• [Problem description]
Please copy the material from the line containing "You are a computer-use agent." through the line containing "Action: (538, 411)", renaming "logo" to "emblem" and changing nothing else.

BEGIN Supplied entries

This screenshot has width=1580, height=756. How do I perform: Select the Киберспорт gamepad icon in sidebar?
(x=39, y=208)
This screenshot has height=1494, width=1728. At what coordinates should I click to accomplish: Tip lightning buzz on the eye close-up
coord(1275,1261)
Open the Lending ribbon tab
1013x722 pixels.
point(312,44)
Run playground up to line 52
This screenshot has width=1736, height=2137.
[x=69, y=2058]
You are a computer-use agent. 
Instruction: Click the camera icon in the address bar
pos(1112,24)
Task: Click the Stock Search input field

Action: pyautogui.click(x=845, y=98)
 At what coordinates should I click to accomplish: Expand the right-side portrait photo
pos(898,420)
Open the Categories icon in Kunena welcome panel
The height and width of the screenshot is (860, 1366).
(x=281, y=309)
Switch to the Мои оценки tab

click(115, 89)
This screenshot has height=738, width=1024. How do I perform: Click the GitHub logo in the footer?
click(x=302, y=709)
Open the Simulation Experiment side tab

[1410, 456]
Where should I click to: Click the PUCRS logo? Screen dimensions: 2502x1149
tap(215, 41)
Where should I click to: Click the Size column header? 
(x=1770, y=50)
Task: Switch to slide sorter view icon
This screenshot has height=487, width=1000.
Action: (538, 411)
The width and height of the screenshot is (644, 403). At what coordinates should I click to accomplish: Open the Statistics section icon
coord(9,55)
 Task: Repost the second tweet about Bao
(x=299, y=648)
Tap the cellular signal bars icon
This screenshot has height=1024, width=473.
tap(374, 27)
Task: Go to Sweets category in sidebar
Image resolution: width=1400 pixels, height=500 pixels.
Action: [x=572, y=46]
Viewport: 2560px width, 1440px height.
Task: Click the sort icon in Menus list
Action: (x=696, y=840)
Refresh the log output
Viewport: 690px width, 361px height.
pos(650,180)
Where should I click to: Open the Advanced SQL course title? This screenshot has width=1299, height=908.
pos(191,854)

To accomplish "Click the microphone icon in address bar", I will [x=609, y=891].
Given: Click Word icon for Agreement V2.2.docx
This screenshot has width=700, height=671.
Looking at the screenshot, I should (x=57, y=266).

END Supplied entries

• [Written reply]
You are a computer-use agent. 
Instruction: Click the camera icon in the address bar
pos(1112,24)
Task: Click the Stock Search input field

Action: pyautogui.click(x=845, y=98)
 At what coordinates should I click to accomplish: Expand the right-side portrait photo
pos(898,420)
Open the Categories icon in Kunena welcome panel
The height and width of the screenshot is (860, 1366).
(x=281, y=309)
Switch to the Мои оценки tab

click(115, 89)
This screenshot has height=738, width=1024. How do I perform: Click the GitHub emblem in the footer?
click(x=302, y=709)
Open the Simulation Experiment side tab

[1410, 456]
Where should I click to: Click the PUCRS emblem? Screen dimensions: 2502x1149
tap(215, 41)
Where should I click to: Click the Size column header? 
(x=1770, y=50)
Task: Switch to slide sorter view icon
This screenshot has height=487, width=1000.
Action: (538, 411)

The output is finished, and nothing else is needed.